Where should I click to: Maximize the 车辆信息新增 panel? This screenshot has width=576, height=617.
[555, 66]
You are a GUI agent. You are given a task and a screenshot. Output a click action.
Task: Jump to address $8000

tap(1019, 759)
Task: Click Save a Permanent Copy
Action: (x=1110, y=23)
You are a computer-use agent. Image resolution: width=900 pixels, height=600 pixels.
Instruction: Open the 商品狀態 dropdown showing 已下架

◇ ◇ ◇ ◇ ◇ ◇ ◇

• _Objective_
Can you turn every line of the entries above into a numbered list, one line per item, leaving out the blank lines?

• _Full response_
1. Where should I click to: Maximize the 车辆信息新增 panel? This screenshot has width=576, height=617.
2. [555, 66]
3. You are a GUI agent. You are given a task and a screenshot. Output a click action.
4. Task: Jump to address $8000
5. tap(1019, 759)
6. Task: Click Save a Permanent Copy
7. Action: (x=1110, y=23)
8. You are a computer-use agent. Image resolution: width=900 pixels, height=600 pixels.
9. Instruction: Open the 商品狀態 dropdown showing 已下架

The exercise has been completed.